Back on May 2nd, Frank Deford bemoaned the impact of Title IX and the changing demographics of American universities on male college athletics and opportunities for teenaged boys to go to college. The issue is that Title IX requires equal spending on male and female athletics programs based on the gender demographics oif schools, and that as the gender balance shifts toward women, and away from young men, more money has to be allocated for women's programs. This means more opportunities for women's athletics in a large number of sports from basketball, gymnastics, fencing, and lacrosse, to badmitton, hockey, curling, and shooting. This is great both for women and collegiate athletics, as diversity of sport is more inclusive and adds flavor to our campuses.
The downside is that men's athletics gets a proportionately smaller piece of the pie, and since football and basketball take up so much of the budget, more of the esoteric, smaller sports (soccer, fencing, lacrosse, water polo, tennis, golf, etc...) get cut in order to fully fund the presumably money-making programs (not that they make enough money to support themselves, but that they draw alumni donations to schools). According to Deford, this has the further impact of reducing college opportunities for boys, most of whom focus on sports as youths instead of academics. The lack of focus on academics means that these boys don't have the grades or preparation for college.
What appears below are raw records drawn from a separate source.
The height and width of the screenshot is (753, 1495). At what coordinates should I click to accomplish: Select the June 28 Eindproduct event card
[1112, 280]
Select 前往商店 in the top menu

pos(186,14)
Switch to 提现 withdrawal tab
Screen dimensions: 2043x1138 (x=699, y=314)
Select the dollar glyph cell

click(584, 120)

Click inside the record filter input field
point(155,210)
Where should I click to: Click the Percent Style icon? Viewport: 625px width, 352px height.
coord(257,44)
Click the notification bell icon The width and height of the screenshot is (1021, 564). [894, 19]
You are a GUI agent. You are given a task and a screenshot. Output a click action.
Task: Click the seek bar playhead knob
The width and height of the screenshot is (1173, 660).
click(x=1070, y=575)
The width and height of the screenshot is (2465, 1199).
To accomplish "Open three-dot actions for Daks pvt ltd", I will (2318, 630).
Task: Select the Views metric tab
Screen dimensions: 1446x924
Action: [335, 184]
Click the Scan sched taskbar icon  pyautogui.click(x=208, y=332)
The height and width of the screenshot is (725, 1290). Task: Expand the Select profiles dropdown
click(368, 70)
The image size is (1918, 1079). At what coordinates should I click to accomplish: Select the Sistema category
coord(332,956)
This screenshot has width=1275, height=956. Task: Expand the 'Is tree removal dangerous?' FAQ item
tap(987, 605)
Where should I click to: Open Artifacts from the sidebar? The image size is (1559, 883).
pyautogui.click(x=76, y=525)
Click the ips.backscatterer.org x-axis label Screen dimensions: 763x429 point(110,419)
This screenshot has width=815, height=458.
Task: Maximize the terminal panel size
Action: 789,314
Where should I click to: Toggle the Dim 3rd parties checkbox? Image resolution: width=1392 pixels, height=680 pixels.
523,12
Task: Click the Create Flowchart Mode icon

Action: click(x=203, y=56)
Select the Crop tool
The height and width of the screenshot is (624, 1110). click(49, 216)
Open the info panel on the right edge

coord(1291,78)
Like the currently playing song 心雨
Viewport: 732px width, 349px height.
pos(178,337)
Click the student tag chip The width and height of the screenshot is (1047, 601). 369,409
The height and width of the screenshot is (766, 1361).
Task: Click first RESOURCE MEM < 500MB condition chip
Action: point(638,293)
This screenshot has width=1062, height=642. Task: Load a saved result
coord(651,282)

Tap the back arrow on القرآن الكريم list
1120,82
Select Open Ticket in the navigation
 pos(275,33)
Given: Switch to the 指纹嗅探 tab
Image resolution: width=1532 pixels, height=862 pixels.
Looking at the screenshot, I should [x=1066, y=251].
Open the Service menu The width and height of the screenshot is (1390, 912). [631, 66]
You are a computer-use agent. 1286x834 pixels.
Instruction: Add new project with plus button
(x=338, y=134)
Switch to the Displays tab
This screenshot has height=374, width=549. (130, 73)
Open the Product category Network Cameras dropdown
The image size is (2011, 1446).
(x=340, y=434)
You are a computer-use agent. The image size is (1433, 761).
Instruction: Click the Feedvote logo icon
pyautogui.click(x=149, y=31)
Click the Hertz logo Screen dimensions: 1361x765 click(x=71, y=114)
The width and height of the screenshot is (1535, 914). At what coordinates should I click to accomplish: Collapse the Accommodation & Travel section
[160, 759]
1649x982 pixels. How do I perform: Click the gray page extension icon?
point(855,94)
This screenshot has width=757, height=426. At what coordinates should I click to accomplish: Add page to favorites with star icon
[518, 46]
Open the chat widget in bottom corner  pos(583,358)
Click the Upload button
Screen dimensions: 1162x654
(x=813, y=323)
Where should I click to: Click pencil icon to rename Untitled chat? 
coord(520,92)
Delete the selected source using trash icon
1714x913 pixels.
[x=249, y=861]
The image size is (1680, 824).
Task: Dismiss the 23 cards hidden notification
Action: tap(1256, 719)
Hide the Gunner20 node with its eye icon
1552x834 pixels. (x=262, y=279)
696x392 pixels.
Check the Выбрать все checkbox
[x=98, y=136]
Deford's solution to the problem is straightfoward - take football out of Title IX and refund other men's atheltics with the proceeds.
Notice what gets skipped over? Any attempt to address the causes of teenage boys lack of academic focus is swept by the wayside, ignoring that what we need is educated young people who can not only make our society a better place, but help the United States compete economically in the global environment. What Deford wants is to get boys into college on athletic scholarships where they can continue to focus on sport, rather than academics, continuing their lack of preparation to compete in the real world for another four or five years.
Despite the benefits of participation in athletics (discipline, teamwork, leadership), I fail to see how this helps us, or the boys it would benefit. Yes, they go to college, and hopefully graduate, but at what cost? Do they get the full benefit of their studies?
If the problem is that young men are not going to college, why not address the core problem, not paper over it with relaxing Title IX? What about more academic scholarships, or emphasizing the "cool" or "patriotic" factors of academics, as was done with the Space Race of the 1960's? Surely, there is some other way to get young men to focus more on the fruits of studying, and less on the mostly vaporous fruits of competitive sports?